ASSIGNMENT => Make a verbatim transcription of the records, without the pictures.

RECORDS =>
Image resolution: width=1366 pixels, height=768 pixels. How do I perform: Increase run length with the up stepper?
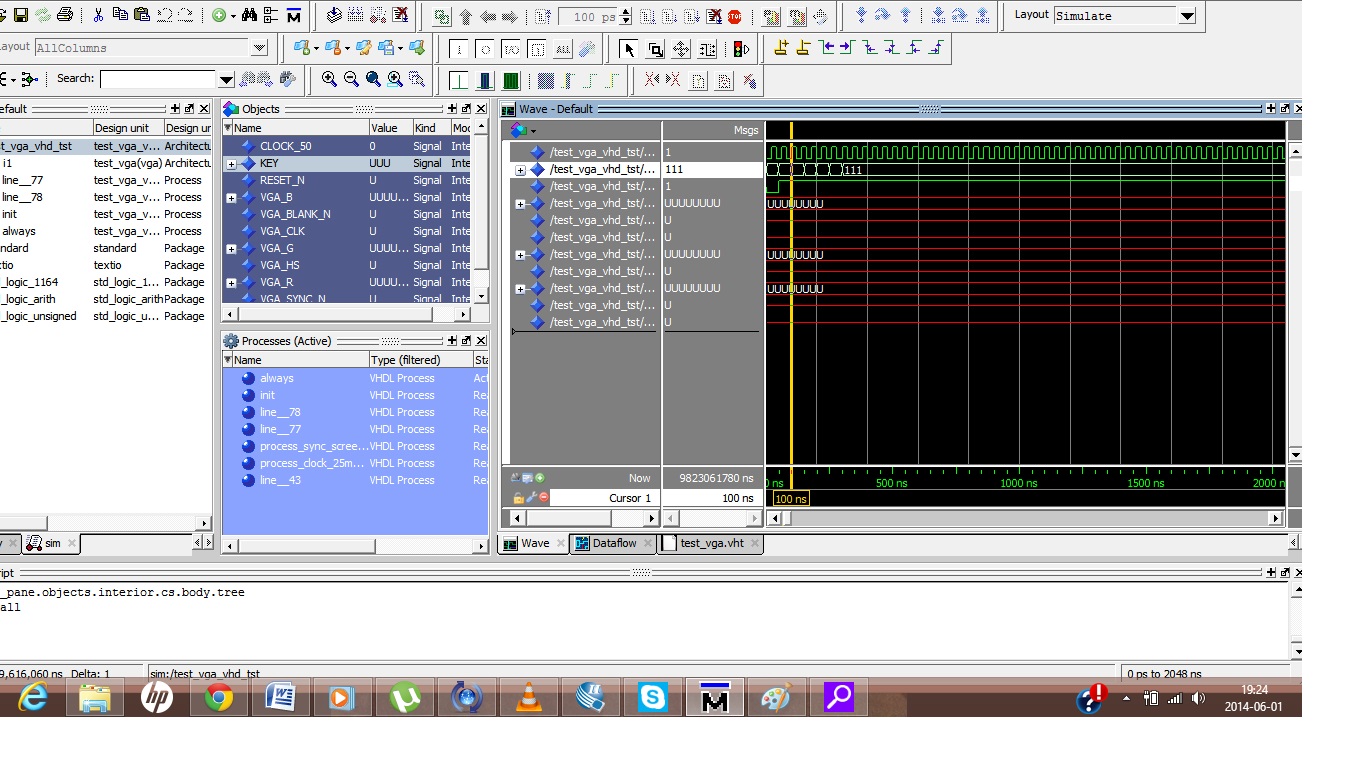click(626, 12)
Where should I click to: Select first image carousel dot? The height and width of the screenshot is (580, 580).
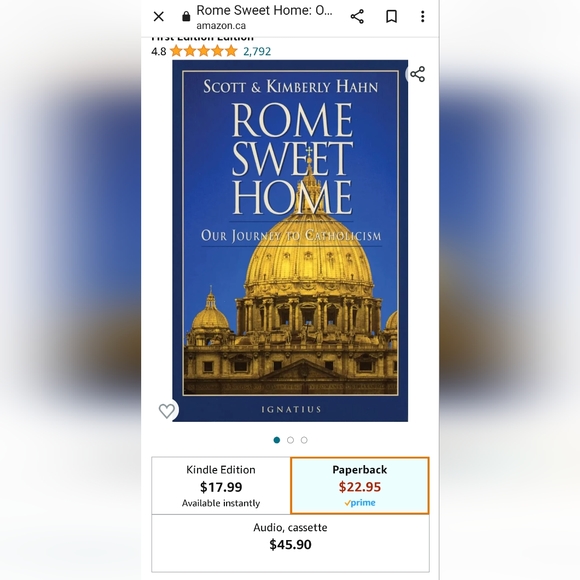(x=277, y=440)
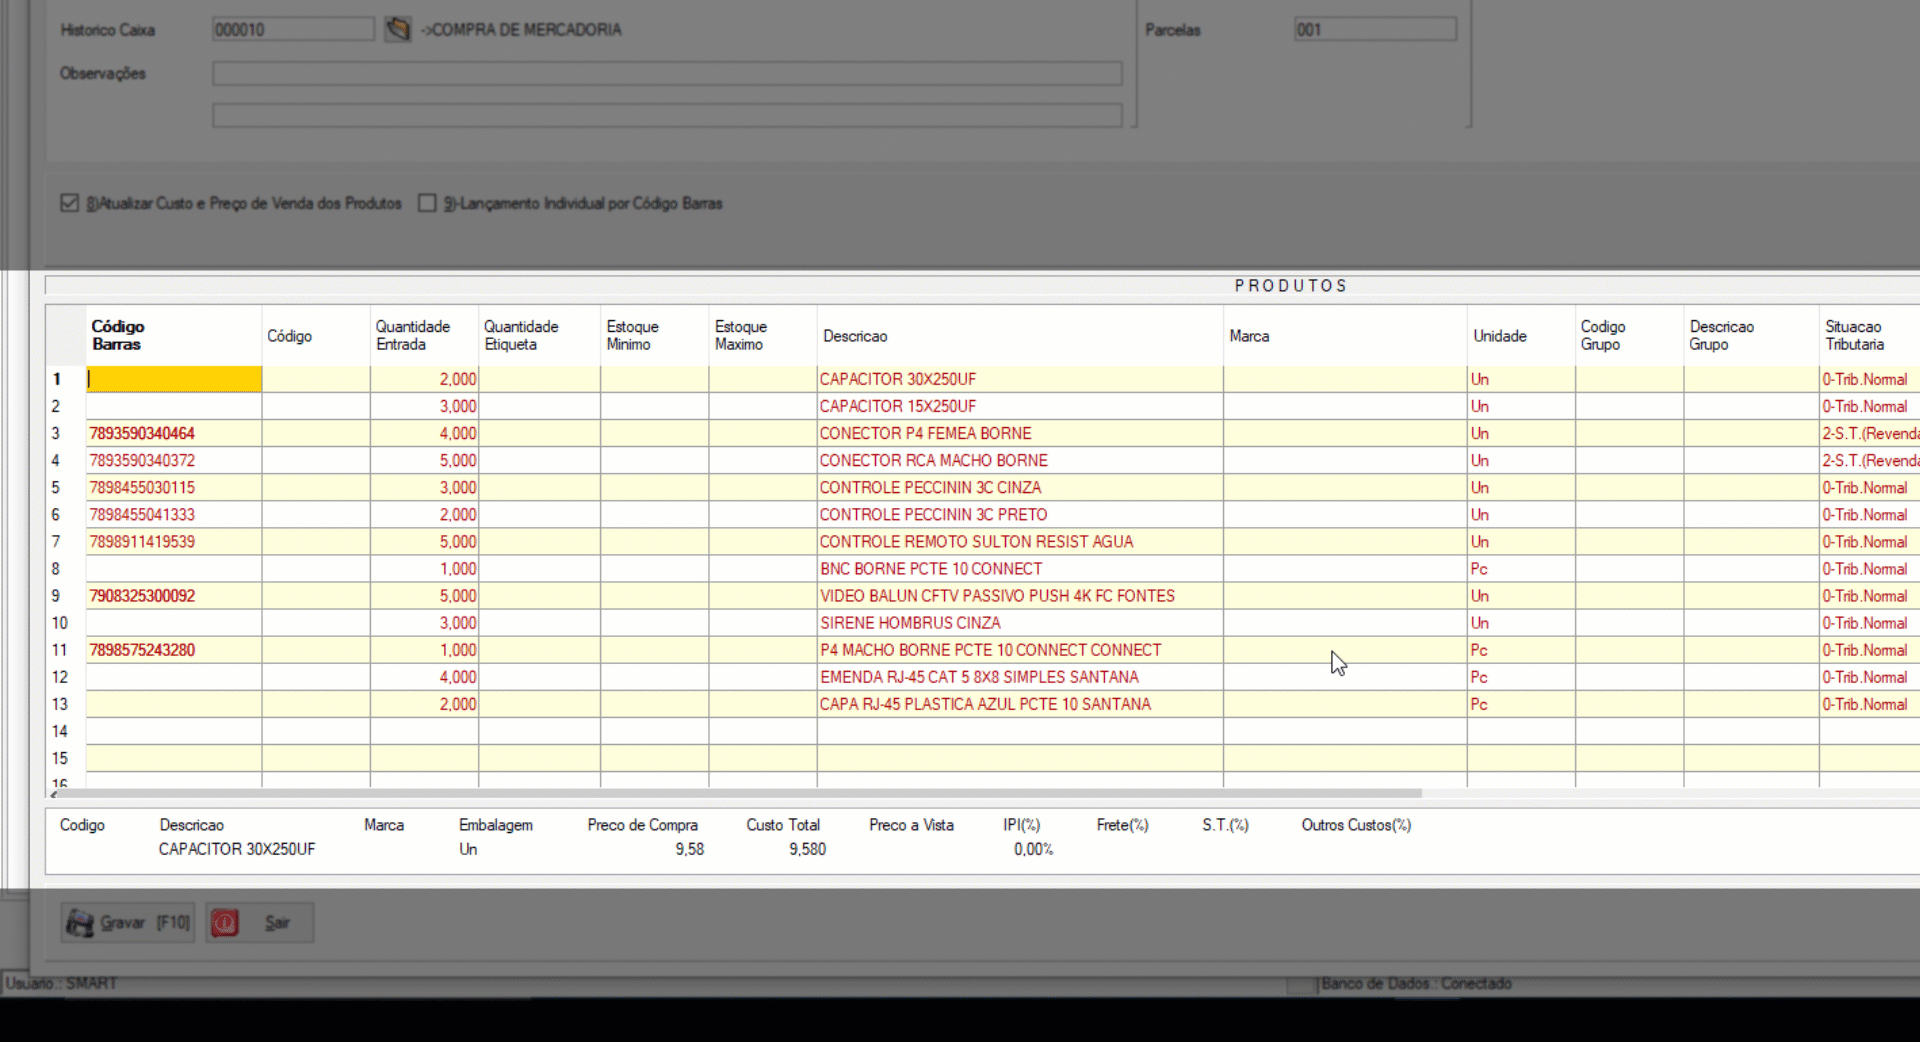The width and height of the screenshot is (1920, 1042).
Task: Click the first Observações text field
Action: coord(666,73)
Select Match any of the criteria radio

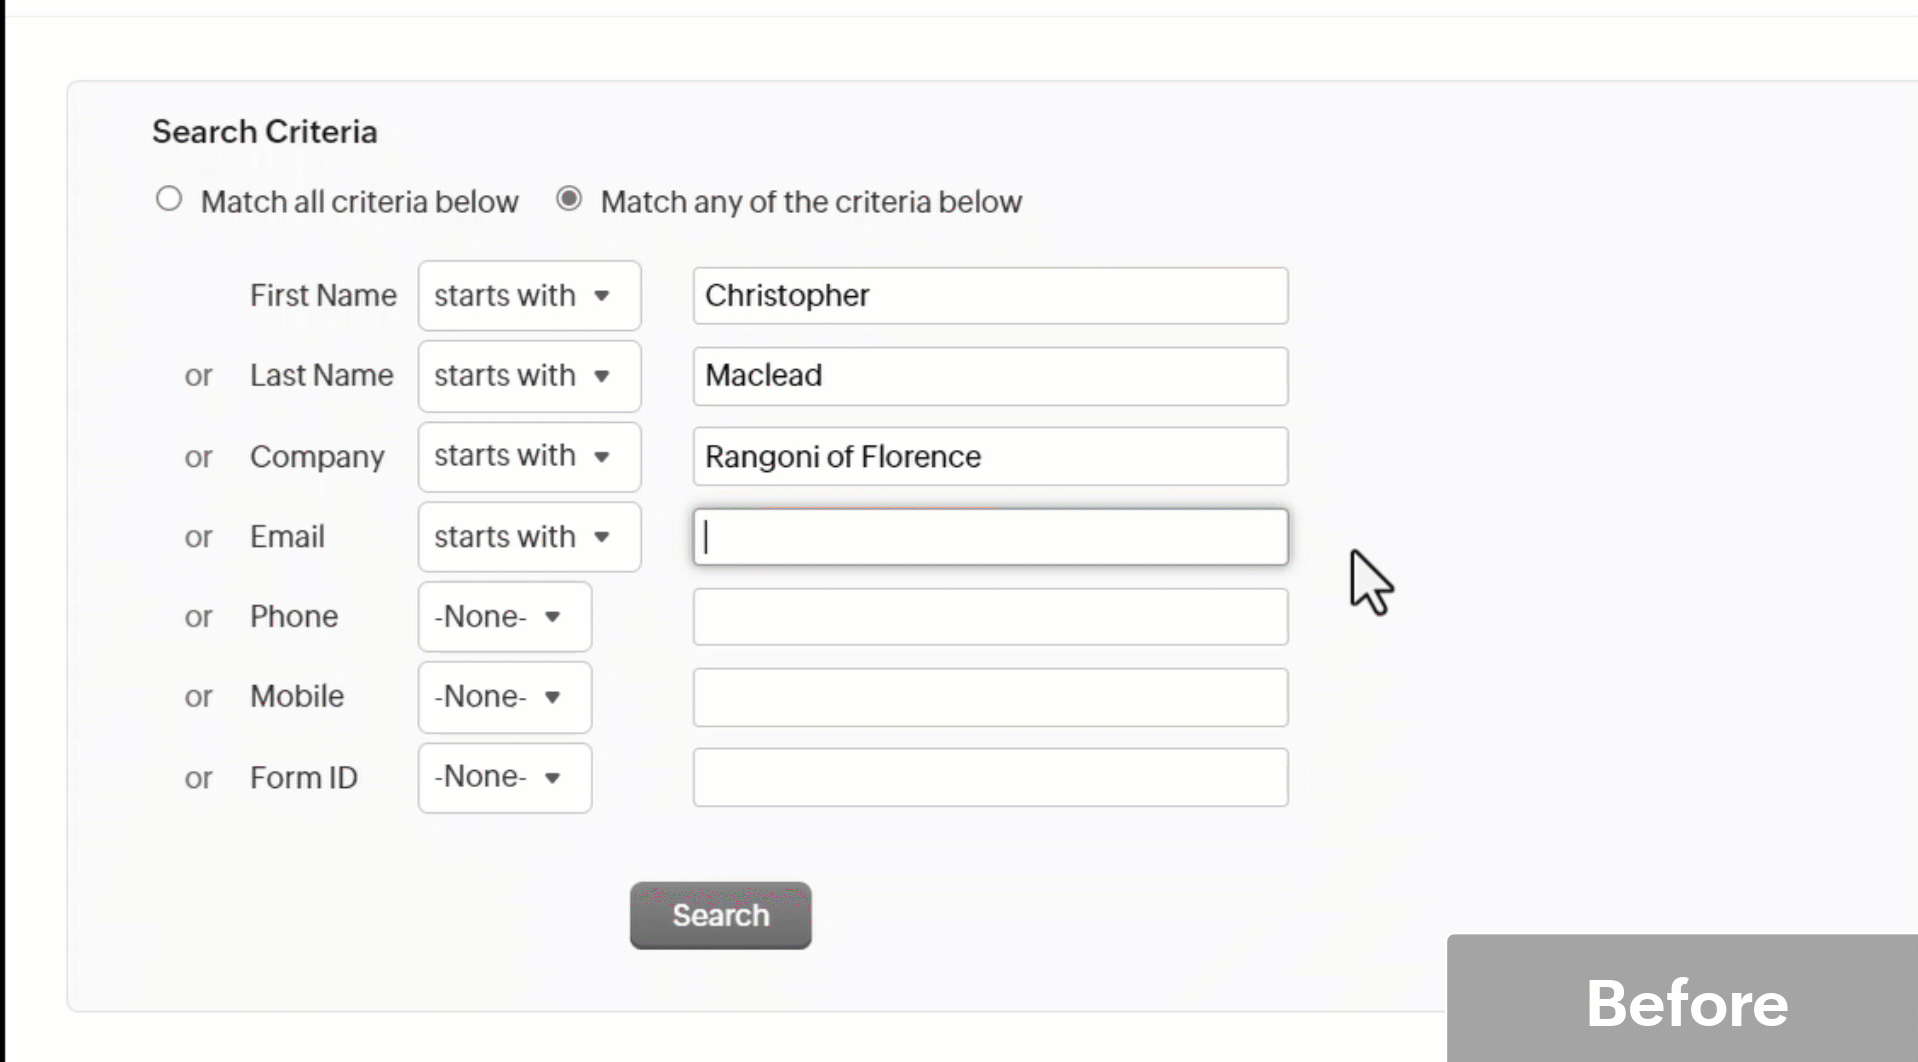(x=569, y=199)
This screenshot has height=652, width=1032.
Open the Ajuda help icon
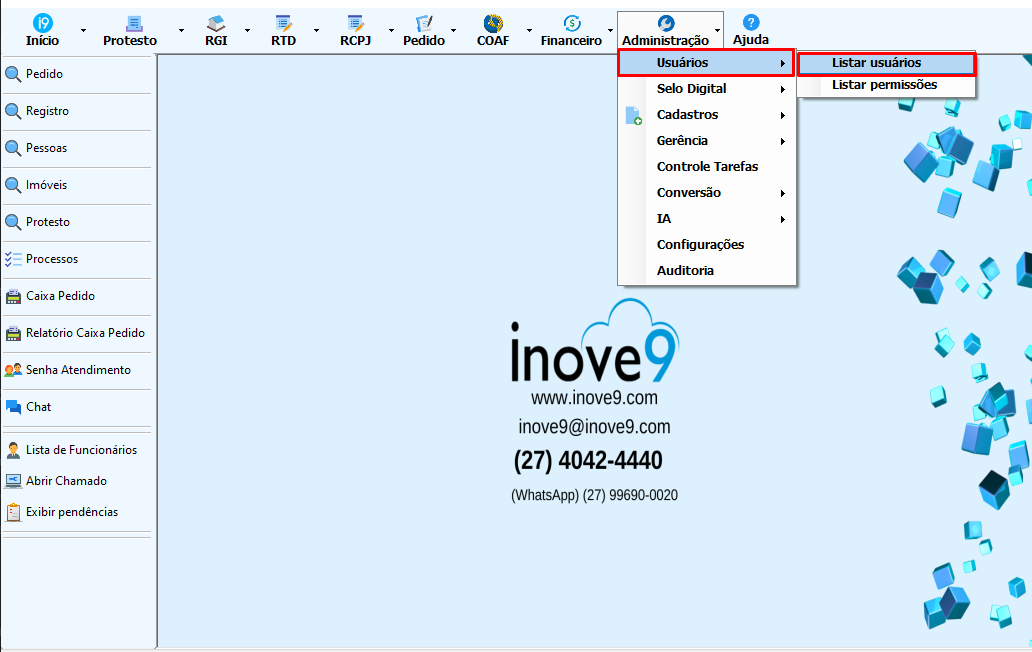[x=750, y=23]
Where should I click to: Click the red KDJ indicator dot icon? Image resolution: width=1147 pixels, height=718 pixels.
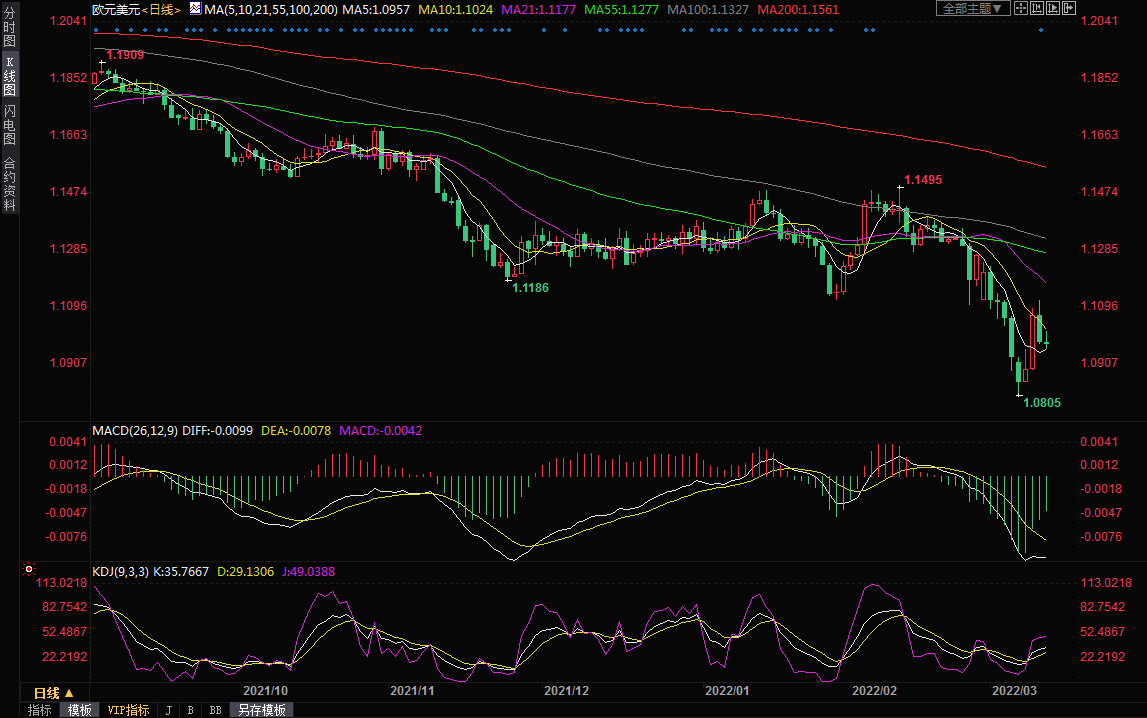coord(27,569)
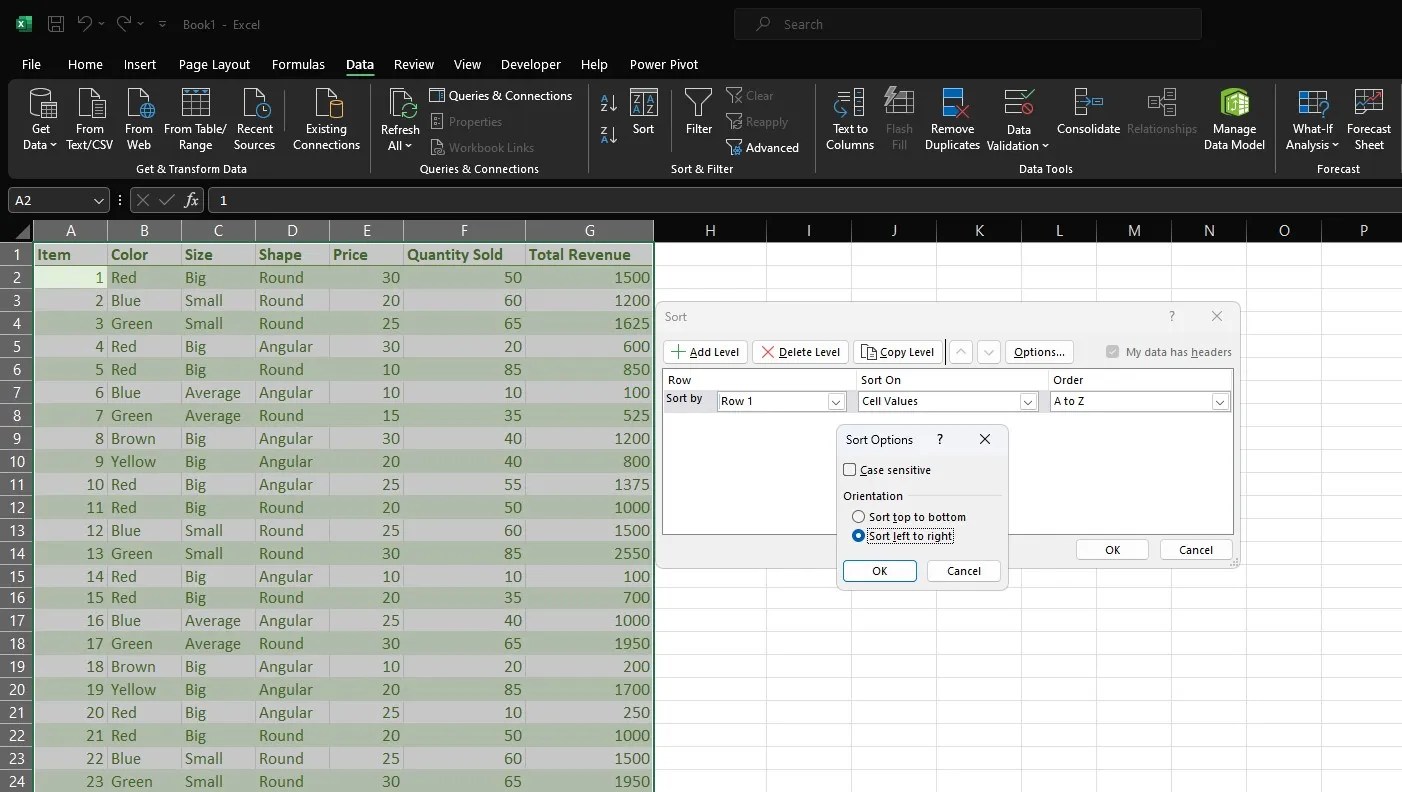
Task: Uncheck My data has headers
Action: [x=1112, y=351]
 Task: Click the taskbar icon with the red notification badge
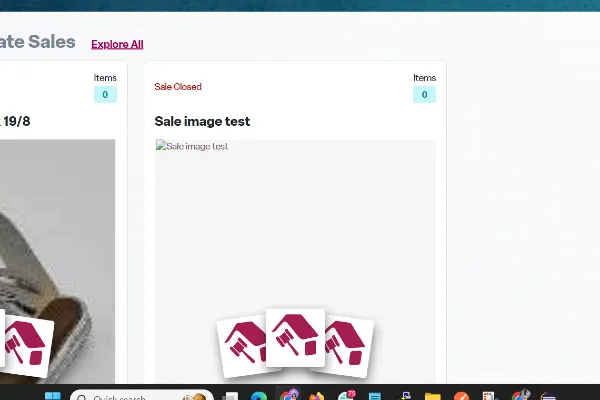[347, 397]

YOUR RESPONSE =>
Image resolution: width=1366 pixels, height=768 pixels. How do I perform: Increase run length with the up stepper?
click(626, 12)
Where should I click to: Select first image carousel dot? The height and width of the screenshot is (580, 580).
(x=277, y=440)
The width and height of the screenshot is (1920, 1042).
Task: Click the first Observações text field
Action: coord(666,73)
Select Match any of the criteria radio

(x=569, y=199)
This screenshot has height=652, width=1032.
Open the Ajuda help icon
[x=750, y=23]
Where should I click to: Click the red KDJ indicator dot icon? Image resolution: width=1147 pixels, height=718 pixels.
coord(27,569)
Task: Uncheck My data has headers
Action: [x=1112, y=351]
 Task: Click the taskbar icon with the red notification badge
[347, 397]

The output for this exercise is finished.